→ QUESTIONS ON THE MATERIAL
1. Copy the passage of the Northern Care Alliance text from "The Northern Care" up to and including "led the development.", word for word.
2. In the Northern Care Alliance text, who is named as having led the development of the partnership in 2017?

→ STUDY TEXT
★ ★ ★ ★ ★

- Type: NHS foundation trust
- Established: 1 October 2021
- Headquarters: Salford, Greater Manchester, England
- Hospitals: Fairfield General Hospital; Rochdale Infirmary; Royal Oldham Hospital; Salford Royal Hospital;
- Website: www.northerncarealliance.nhs.uk

= Northern Care Alliance NHS Foundation Trust =

NHS hospital trust

The Northern Care Alliance NHS Foundation Trust (NCA) is an NHS foundation trust in Greater Manchester, England.

==History==
It was created on 1 April 2017 by way of a formal partnership of two NHS Trusts - Salford Royal NHS Foundation Trust and The Pennine Acute Hospitals NHS Trust. David Dalton led the development.

The NCA launched as a multi-site group model under the leadership of Dalton, initially providing healthcare services from six hospitals - Salford Royal, the Royal Oldham Hospital, Fairfield General Hospital, Rochdale Infirmary and North Manchester General Hospital - as well as outlying community facilities. At the time of its launch it had 2,000 hospital beds and over 17,000 staff, and served a population of over 1 million.

On 1 April 2020, North Manchester General Hospital joined the Manchester University NHS Foundation Trust (MFT) under a management agreement, and was expected to formally leave the NCA in October 2020.

Owen Williams, who is chair of NHS England’s Health Inequalities Expert Advisory Group, is the Chief Executive.

==COVID-19 pandemic==
In December 2021, the trust planned to open virtual wards which would to reduce hospital occupancy to deal with the COVID-19 pandemic in England. At that point, the number of patients in A&E breaching the 12 hour target had gone from 250 in September to 267 in October, a sharp rise from 18 in April.

In January 2022, the trust, together with Bolton NHS Foundation Trust was the worst hit by Covid hospital admissions in England. In June 2022, it announced plans to set up a 500-bed virtual ward using Dignio technology for patients with a variety of different conditions. Patients will use the MyDignio App to record their vital signs.

★ ★ ★ ★ ★

→ PROVIDED MATERIAL

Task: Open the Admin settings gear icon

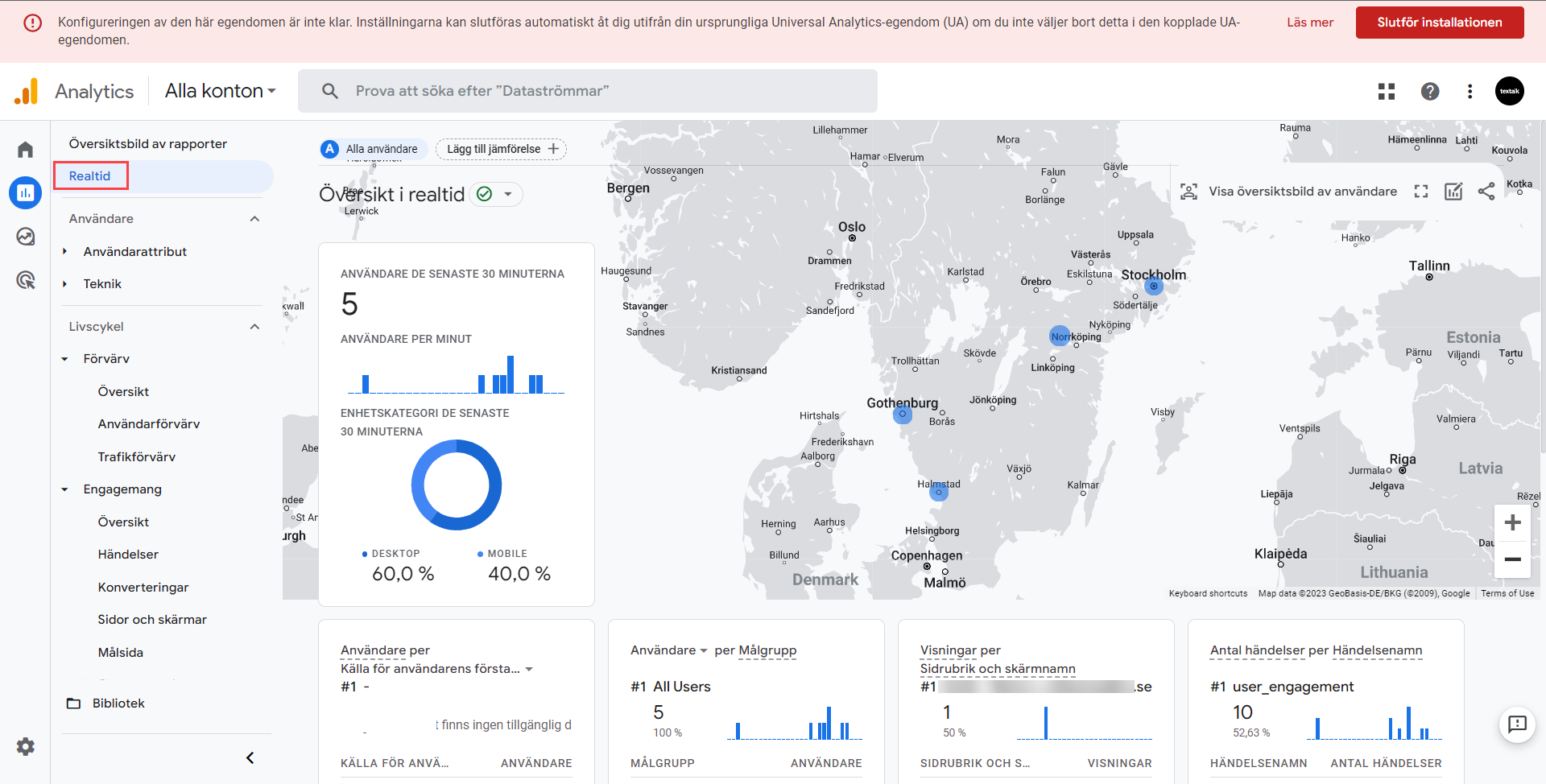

★ ★ ★ ★ ★

→ RESULTS FOR EACH TASK
1.
The Northern Care Alliance NHS Foundation Trust (NCA) is an NHS foundation trust in Greater Manchester, England.

==History==
It was created on 1 April 2017 by way of a formal partnership of two NHS Trusts - Salford Royal NHS Foundation Trust and The Pennine Acute Hospitals NHS Trust. David Dalton led the development.

2. David Dalton